Относительно движения интеллигенции, направленного на демократизацию режима, Андропов был сильно насторожен, поскольку боялся, что оно может стать только первым шагом к грубому и кровавому свержению коммунистического режима. Венгерский сценарий не просто был у него перед глазами – он стал его личной драмой. В Будапеште толпа перед окнами посольства пытала и линчевала коммуниста, Андропов уговаривал жену не смотреть, но ничего не мог сделать – она осталась неизлечимо психически травмированной ужасной картиной того повешения. Позже Андропов непримиримо враждебно относился к диссидентам, считая их деятельность крайне вредной для развития режима и для престижа СССР.
Понятно, что с таких позиций оценка одним из его молодых «единомышленников» ситуации после Хрущева как реставрации сталинизма воспринималась им как принципиальное расхождение и даже как измена.

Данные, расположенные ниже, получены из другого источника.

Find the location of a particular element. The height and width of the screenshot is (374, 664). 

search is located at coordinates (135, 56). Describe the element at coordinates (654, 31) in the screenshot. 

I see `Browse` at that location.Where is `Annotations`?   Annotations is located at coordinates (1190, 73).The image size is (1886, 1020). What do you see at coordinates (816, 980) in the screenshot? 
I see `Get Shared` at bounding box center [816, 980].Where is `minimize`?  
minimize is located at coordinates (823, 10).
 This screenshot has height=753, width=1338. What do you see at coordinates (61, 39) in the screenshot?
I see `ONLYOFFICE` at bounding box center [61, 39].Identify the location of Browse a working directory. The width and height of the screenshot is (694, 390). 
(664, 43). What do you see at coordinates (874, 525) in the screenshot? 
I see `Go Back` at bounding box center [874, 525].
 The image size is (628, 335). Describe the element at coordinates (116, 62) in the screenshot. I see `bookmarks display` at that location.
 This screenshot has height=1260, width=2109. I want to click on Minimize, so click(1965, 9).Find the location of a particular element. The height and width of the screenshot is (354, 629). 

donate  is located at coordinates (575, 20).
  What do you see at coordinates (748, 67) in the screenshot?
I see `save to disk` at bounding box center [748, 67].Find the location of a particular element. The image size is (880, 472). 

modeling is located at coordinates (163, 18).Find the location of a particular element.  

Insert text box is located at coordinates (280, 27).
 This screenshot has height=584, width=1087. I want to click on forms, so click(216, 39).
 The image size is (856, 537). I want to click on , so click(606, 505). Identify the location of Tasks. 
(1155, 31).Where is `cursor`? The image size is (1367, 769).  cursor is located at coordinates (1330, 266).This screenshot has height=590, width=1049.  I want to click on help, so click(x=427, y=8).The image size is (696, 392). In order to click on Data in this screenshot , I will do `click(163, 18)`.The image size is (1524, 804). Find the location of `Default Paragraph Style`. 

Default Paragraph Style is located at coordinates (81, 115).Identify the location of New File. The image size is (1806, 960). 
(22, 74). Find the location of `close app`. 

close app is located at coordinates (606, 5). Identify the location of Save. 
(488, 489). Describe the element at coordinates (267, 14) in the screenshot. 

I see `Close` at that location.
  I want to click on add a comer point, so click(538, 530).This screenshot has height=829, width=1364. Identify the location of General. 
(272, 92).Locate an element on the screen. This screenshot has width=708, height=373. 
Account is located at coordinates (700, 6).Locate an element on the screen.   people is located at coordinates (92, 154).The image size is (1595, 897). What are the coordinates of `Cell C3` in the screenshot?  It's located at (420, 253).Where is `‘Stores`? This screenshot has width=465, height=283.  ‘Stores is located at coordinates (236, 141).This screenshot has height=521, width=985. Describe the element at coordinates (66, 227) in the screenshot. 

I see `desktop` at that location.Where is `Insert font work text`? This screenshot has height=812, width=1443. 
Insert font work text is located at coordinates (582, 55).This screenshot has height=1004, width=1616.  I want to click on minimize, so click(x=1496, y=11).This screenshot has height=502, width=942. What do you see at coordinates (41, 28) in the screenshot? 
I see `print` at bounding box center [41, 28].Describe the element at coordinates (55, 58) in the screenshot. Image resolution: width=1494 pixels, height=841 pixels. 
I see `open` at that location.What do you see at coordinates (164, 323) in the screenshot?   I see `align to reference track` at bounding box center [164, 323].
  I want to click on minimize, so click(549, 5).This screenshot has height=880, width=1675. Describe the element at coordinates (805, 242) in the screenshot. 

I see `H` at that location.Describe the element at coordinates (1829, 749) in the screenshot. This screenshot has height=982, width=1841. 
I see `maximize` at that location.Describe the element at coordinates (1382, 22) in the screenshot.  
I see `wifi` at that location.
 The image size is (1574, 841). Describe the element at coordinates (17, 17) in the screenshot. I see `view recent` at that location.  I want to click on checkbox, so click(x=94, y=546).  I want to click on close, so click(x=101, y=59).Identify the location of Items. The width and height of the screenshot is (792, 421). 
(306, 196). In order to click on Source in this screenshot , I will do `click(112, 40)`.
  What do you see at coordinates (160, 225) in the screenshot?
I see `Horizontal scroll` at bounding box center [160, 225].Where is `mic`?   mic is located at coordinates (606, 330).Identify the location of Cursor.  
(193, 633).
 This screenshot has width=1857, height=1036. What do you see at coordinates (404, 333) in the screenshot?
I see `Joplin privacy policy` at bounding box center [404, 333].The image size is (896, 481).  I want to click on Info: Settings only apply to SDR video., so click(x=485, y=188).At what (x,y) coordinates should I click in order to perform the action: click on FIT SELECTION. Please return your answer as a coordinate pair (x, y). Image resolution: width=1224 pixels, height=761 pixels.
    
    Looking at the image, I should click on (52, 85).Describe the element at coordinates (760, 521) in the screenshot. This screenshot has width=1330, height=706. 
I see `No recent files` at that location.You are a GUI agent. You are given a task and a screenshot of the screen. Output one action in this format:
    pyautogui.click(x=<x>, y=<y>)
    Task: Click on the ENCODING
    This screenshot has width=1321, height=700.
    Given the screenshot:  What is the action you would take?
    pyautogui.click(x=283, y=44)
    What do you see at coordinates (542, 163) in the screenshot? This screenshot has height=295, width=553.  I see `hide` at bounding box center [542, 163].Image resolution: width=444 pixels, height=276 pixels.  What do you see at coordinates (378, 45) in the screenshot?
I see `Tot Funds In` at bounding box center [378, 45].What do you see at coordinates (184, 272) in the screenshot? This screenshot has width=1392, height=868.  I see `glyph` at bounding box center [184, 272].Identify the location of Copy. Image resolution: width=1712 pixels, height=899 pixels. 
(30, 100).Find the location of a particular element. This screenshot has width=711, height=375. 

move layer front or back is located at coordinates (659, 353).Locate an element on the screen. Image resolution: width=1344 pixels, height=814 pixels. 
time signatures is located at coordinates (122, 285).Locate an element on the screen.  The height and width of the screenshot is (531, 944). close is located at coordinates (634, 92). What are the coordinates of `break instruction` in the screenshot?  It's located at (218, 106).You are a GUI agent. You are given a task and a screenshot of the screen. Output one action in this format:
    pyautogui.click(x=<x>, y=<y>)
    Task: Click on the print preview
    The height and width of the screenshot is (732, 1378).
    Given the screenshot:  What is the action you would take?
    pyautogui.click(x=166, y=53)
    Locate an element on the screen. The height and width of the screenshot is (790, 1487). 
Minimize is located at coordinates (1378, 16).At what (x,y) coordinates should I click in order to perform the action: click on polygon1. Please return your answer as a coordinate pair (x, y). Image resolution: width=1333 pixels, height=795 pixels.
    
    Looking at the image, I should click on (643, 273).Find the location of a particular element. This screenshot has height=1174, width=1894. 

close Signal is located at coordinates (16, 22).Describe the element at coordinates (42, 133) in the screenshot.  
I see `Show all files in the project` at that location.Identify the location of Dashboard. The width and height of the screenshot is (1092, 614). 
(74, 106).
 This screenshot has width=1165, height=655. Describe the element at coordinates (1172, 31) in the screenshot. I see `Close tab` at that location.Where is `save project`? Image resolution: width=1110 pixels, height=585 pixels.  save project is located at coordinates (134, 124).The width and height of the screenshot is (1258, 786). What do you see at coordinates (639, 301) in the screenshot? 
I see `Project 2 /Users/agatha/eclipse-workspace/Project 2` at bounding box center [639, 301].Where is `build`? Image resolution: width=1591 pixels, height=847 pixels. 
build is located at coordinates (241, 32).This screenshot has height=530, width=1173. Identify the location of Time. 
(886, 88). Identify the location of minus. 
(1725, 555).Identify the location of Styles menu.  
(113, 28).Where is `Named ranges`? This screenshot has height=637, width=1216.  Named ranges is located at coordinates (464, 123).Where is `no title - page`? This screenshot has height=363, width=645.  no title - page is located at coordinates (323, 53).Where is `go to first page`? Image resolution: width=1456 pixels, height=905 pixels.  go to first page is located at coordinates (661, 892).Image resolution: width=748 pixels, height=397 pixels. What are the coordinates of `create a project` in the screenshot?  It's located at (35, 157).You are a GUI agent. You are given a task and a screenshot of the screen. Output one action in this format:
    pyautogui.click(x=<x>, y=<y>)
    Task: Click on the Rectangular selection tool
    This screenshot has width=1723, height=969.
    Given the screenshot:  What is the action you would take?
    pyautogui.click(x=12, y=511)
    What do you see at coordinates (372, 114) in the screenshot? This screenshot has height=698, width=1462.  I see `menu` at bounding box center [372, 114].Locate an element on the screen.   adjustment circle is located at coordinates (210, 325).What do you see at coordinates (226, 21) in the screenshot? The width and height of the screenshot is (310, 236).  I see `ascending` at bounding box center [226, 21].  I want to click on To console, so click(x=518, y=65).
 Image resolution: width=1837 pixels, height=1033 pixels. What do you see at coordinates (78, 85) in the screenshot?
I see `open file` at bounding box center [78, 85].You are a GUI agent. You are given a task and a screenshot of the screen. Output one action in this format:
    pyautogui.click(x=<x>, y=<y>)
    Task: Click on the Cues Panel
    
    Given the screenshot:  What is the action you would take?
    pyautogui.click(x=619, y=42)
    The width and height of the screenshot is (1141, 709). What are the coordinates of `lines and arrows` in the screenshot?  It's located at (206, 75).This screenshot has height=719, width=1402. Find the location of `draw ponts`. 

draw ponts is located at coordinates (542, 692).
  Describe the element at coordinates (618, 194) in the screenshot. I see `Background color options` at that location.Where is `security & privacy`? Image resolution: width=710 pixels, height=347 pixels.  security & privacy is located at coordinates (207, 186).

Оказалось так, что Андропов был среди немногих, кто после переворота в 1964 г. сформулировал что-то вроде программы действий. Он был заведующим одним из двух десятков отделов ЦК и имел ранг секретаря ЦК «третьего сорта» («первым сортом» шли секретари – члены политбюро, вторым – секретари – кандидаты в члены, третьим – просто секретари). Отдел, которым он заведовал, занимался странами «социалистического содружества» и рядом с другим международным отделом (компартий зарубежных стран) входил в компетенцию секретаря ЦК КПСС Суслова. Отдел Андропова сокращенно называли просто «отделом ЦК», отдел Пономарева – международным отделом. Но если послы в странах Запада (кроме США) непосредственно подчинены были министру Громыко, то прямо выходили на генсека, кроме посла в США, также послы в «соцстранах», как и секретари ЦК нацкомпартий или обкомов. А к тому же Андропов стал секретарем ЦК по странам «социалистического содружества» после того, как успешно решил венгерскую проблему.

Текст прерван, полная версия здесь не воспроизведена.